Document passage:
The account used is a computer account. Use your global user account or local user account to access this server.
A packet trace of the failure will show the error as:
STATUS_NOLOGON_WORKSTATION_TRUST_ACCOUNT (0xC0000199)
Cause
Microsoft has changed the functionality of how a Local System account identifies itself
during NTLM authentication. This only impacts NTLM authentication. It does not impact
Kerberos Authentication.
Solution
On the host, please set the following group policy entry and reboot the host.
Network Security: Allow Local System to use computer identity for NTLM: Disabled
Defining this group policy makes Windows Server 2008 R2 and Windows 7 function like Windows Server 2008 SP1.
So we've now got a couple of workaround which aren't particularly nice - one is to change this security option.
One is to disable virus checking, or otherwise exempt part of the infrastructure.
And here's where I come to my request for assistance from ServerFault - what is the best way forwards? I lack Windows experience to be sure of what I'm seeing.
I'm not entirely sure why NTLM is part of this picture in the first place - I thought we were using Kerberos authentication. I'm not sure how to start diagnosing or troubleshooting this. (We are going cross domain - workstation machine accounts are in a separate AD and DNS domain to my filer. Normal user authentication works fine however.)

What to do:
[a] In the NTLM authentication post, what error does a packet trace of the failure show?
[b] Pull out the part of the NTLM authentication post that begins at the words "And here's where" and stops after "what I'm seeing.", copying it word for word.
[c] Pick up the NTLM authentication post where it ends and keep writing.

Recorded information:
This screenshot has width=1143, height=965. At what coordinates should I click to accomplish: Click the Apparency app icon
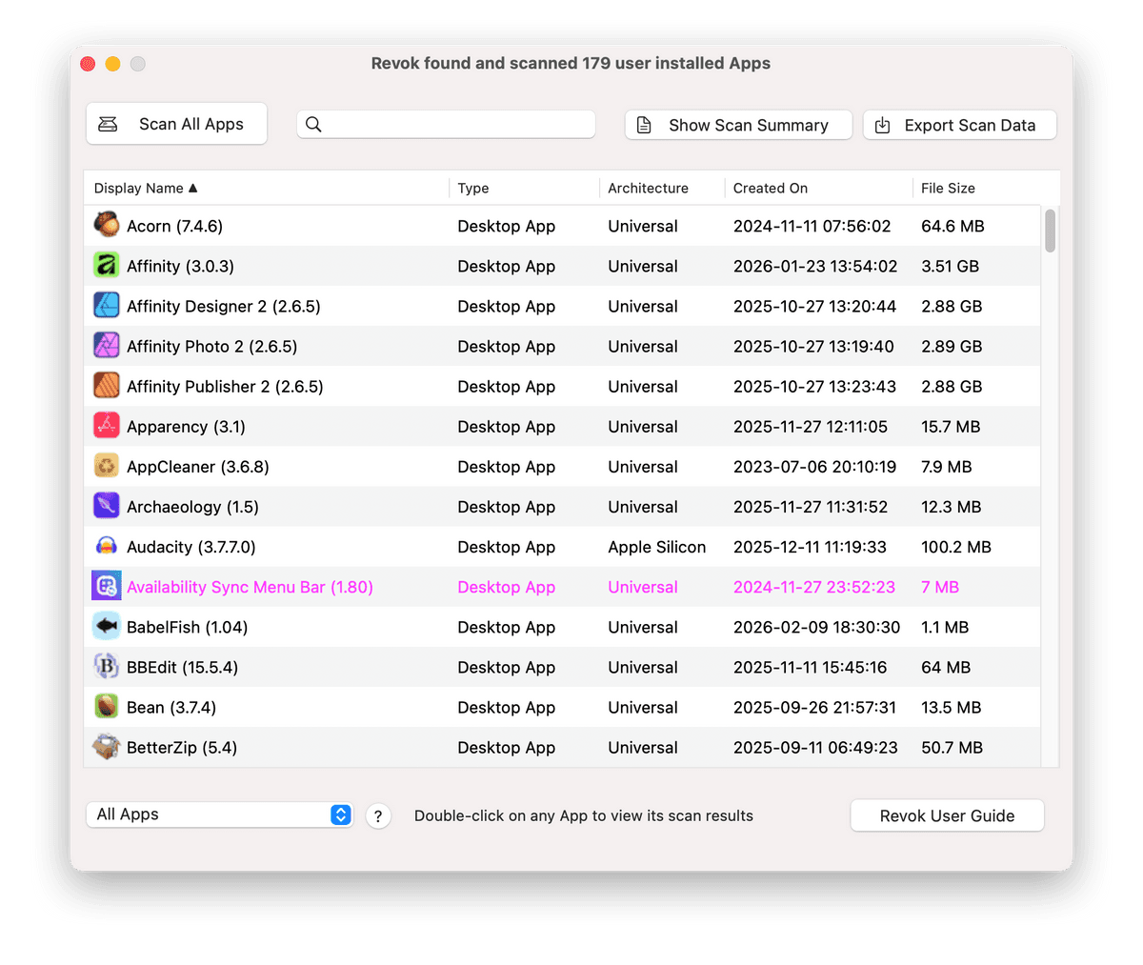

Answers to the problems:
[a] STATUS_NOLOGON_WORKSTATION_TRUST_ACCOUNT (0xC0000199)

[b]
And here's where I come to my request for assistance from ServerFault - what is the best way forwards? I lack Windows experience to be sure of what I'm seeing.

[c]
And failing that, can anyone suggest other lines of enquiry? I'd like to avoid a site wide security option change, or if I do go that way I'll need to be able to supply detailed reasoning. Likewise - disabling virus checking works as a short term workaround, and applying exclusions may help... but I'd rather not, and don't think that solves the underlying problem.
EDIT:
Filers in AD ldap have SPNs for:
nfs/host.fully.qualified.domain
nfs/host
HOST/host.fully.qualified.domain
HOST/host
(Sorry, have to obfuscate those).
Could it be that without a 'cifs/host.fully.qualified.domain' it's not going to work? (or some other SPN? )
Edit: As part of the searching I've been doing I've found:
http://itwanderer.wordpress.com/2011/04/14/tread-lightly-kerberos-encryption-types/
Which suggests that several encryption types were disabled by default in Win7/2008R2. This might be pertinent, as we've definitely had a similar problem with Keberized NFSv4.
There is a hidden option which may help some future Keberos users:
options nfs.rpcsec.trace on
(This hasn't given me anything yet though, so may just be NFS specific).
Edit:
Further digging has me tracking it back to cross domain authentication. It looks like my Windows 7 workstation (in one domain) is not getting Kerberos tickets for the other domain, in which my NetApp filer is CIFS joined.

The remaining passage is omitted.